Ahora logro manejar, no soy ningún as del volante, y lo logro fundamentalmente porque no uso caja de cambio. Una cirugía de rodilla me imposibilitó para siempre de poder hacer ese jueguito entre el embrague y el acelerador que permite que el auto despegue sin sobresaltos. El auto que conduzco es como un auto de juguete, un simulador, un auto automático, se prende, se avanza se frena. El tipo de auto que les gusta manejar a los gringos, donde usted no se da cuenta que el motor está encendido.
Caja de cambio, el libro de Marcelo Arce, no tiene nada que ver con ese acto de simulación que hago yo, de manejar, como si estuviera manejando.
Aquí hay que meter primera y luego pegarse un acelerazo importante para que este motor no se apague y podamos avanzar a la 2da, la 3era y con suerte a la 4ta, porque en este libro ahí no podemos llegar nunca. Aquí no hay cuarta. O la cuarta la puede hacer usted. Usted corre el riesgo.
Estamos continuamente al máximo, exigiéndole al motor a unos 40 kilómetros por hora. Porque este es un motor cuático, un motor de esos de las micros que antes había en Santiago y que las vinieron a botar todas para acá, donde el micrero sudado tiene que agarrar una tremenda palanca, que entierra para ir avanzando, donde todo suena horriblemente, pero se avanza.
Chile. Un país que avanza.
Un país largo como herida abierta. Marcelo nos muestra acá “la fractura, las llagas y la costra”.

····················

#### Instrucciones:
Reproduce sin ningún cambio el fragmento del texto citado que va desde "Ahora logro manejar, no" hasta "si estuviera manejando.". Apóyate solo en el texto citado.

#### Datos de origen:
····················

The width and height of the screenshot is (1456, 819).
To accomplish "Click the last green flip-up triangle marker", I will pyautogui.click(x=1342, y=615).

····················

#### Resultado:
Ahora logro manejar, no soy ningún as del volante, y lo logro fundamentalmente porque no uso caja de cambio. Una cirugía de rodilla me imposibilitó para siempre de poder hacer ese jueguito entre el embrague y el acelerador que permite que el auto despegue sin sobresaltos. El auto que conduzco es como un auto de juguete, un simulador, un auto automático, se prende, se avanza se frena. El tipo de auto que les gusta manejar a los gringos, donde usted no se da cuenta que el motor está encendido.
Caja de cambio, el libro de Marcelo Arce, no tiene nada que ver con ese acto de simulación que hago yo, de manejar, como si estuviera manejando.